DIRECTIONS: Tally the lines below containing the word "height" and give that total alone.

+++ INFORMATION +++

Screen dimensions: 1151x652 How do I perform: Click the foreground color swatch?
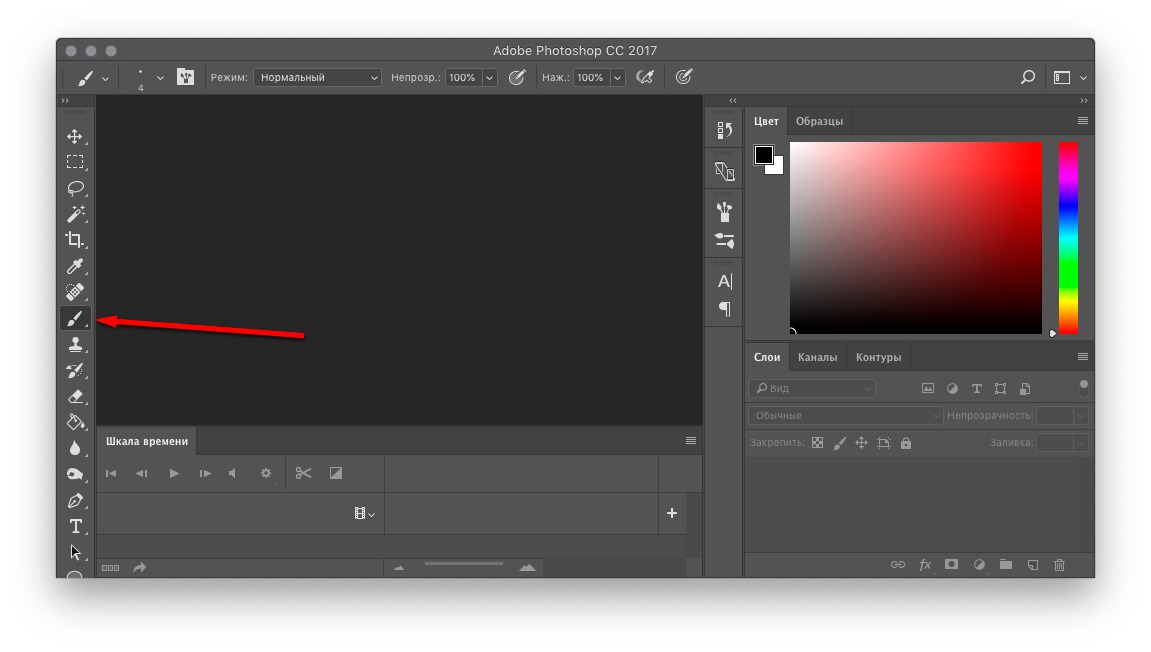pyautogui.click(x=764, y=155)
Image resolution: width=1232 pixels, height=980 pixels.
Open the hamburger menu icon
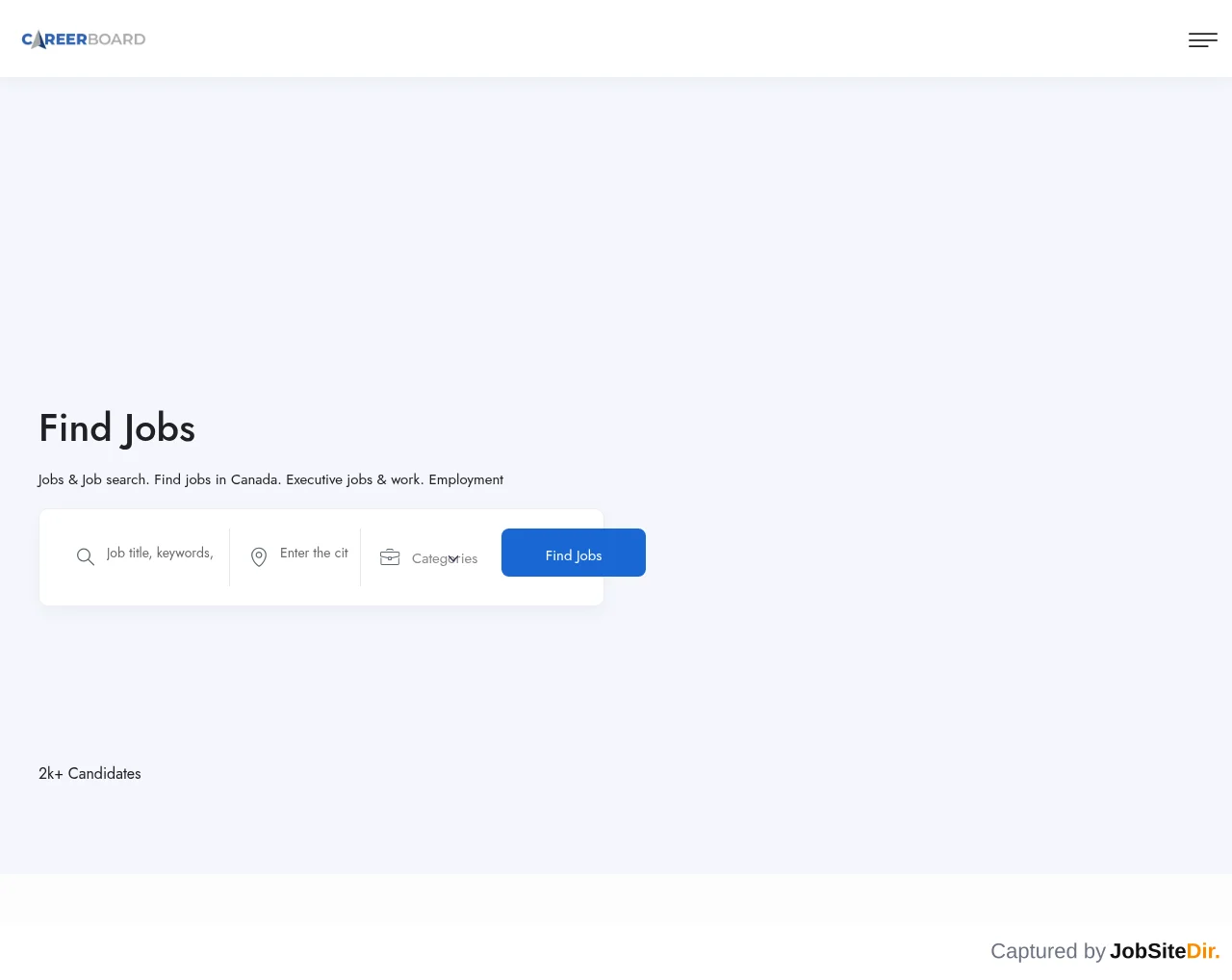coord(1203,39)
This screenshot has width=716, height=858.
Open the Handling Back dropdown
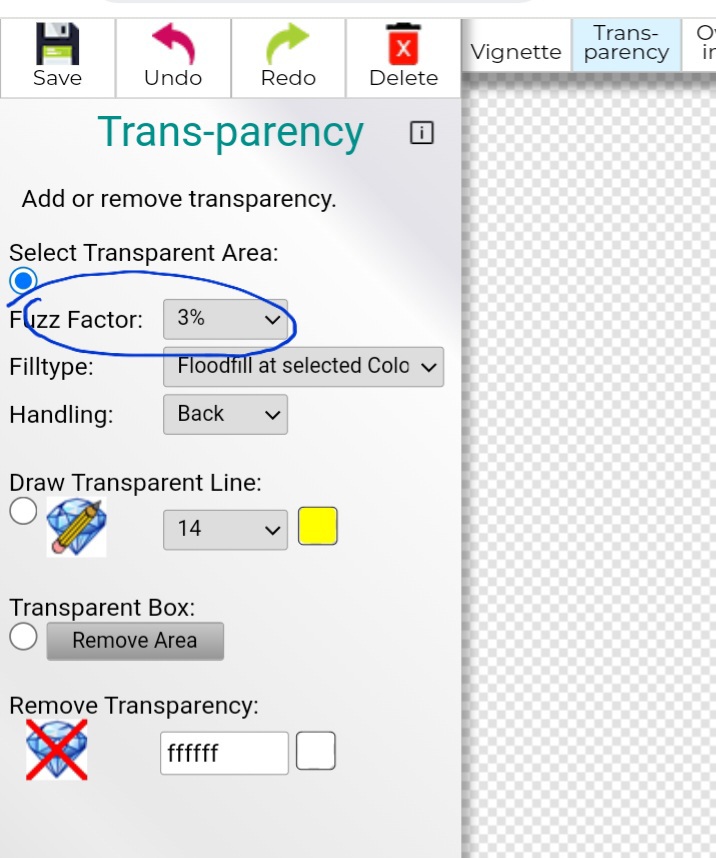pyautogui.click(x=226, y=414)
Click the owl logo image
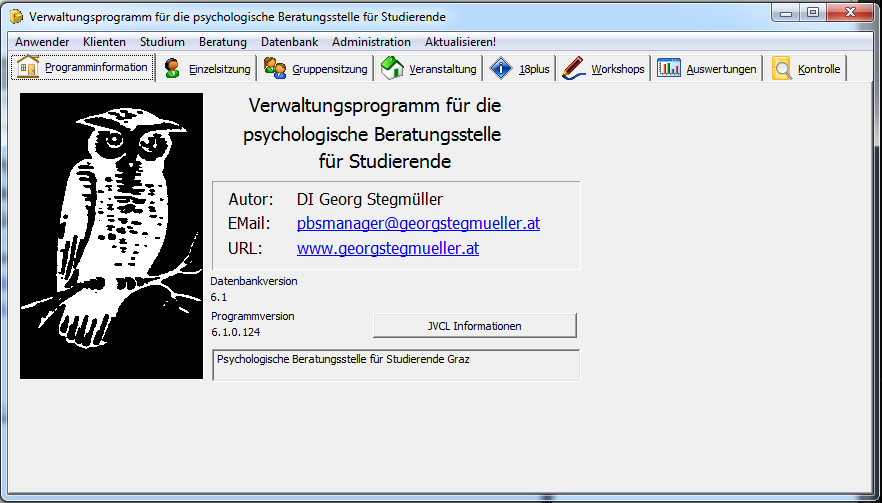Screen dimensions: 882x503 pyautogui.click(x=111, y=236)
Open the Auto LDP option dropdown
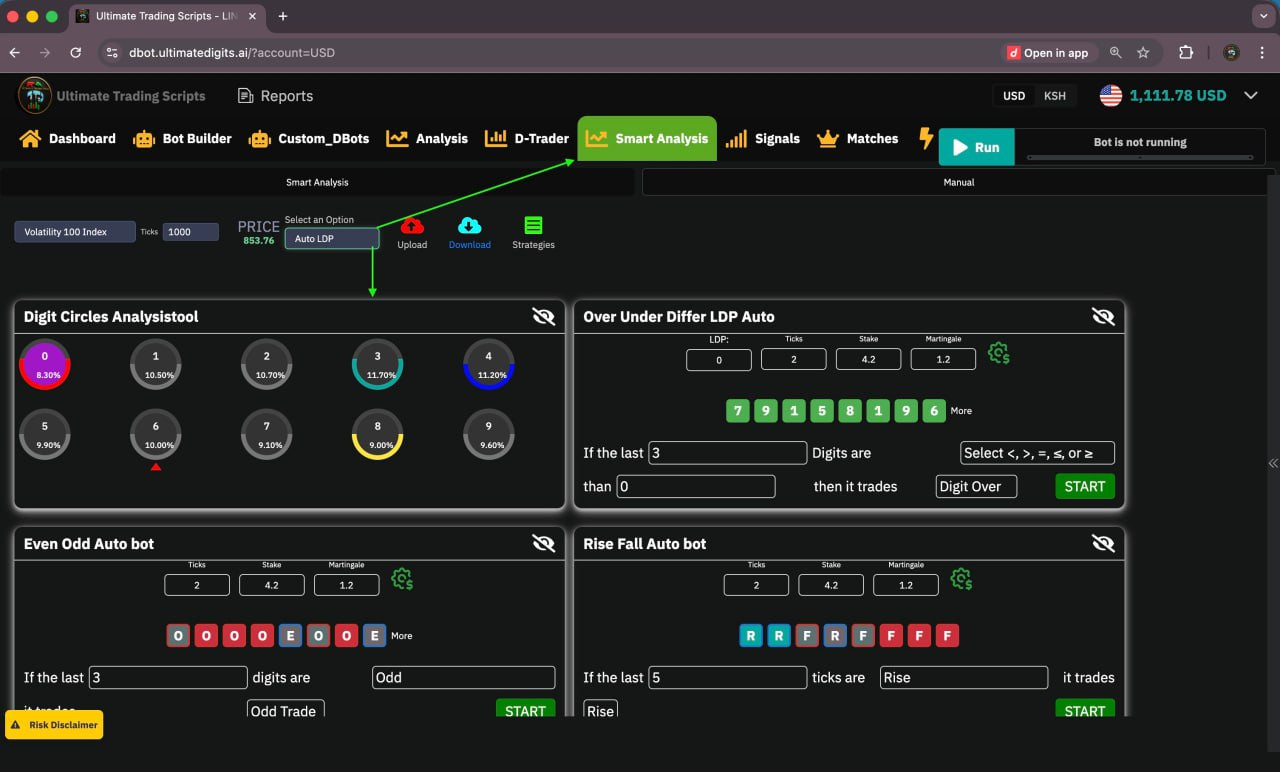The image size is (1280, 772). point(331,239)
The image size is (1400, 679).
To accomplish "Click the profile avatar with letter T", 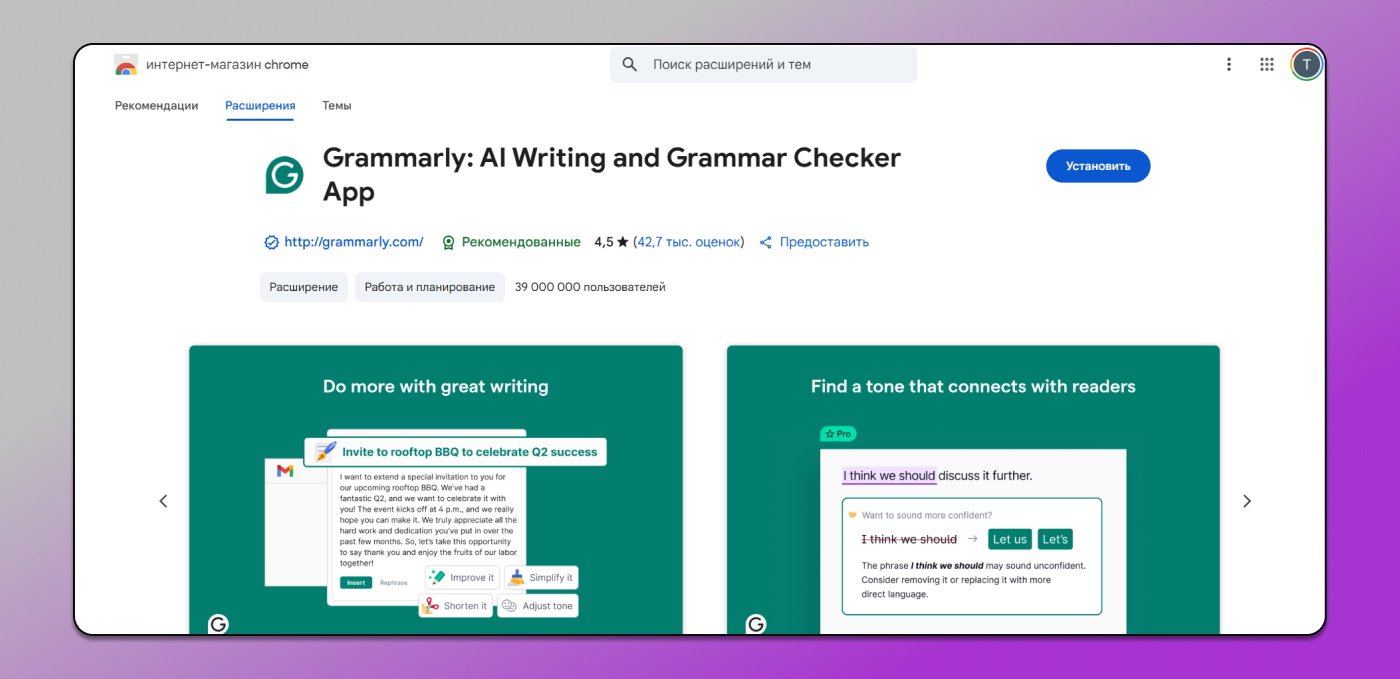I will 1306,63.
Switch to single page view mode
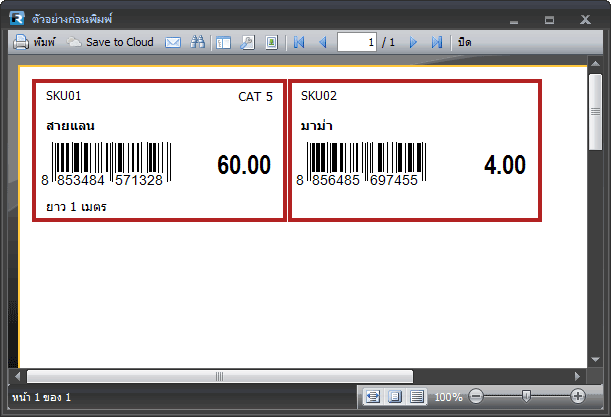611x417 pixels. (x=395, y=397)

+++

TASK RESPONSE: 2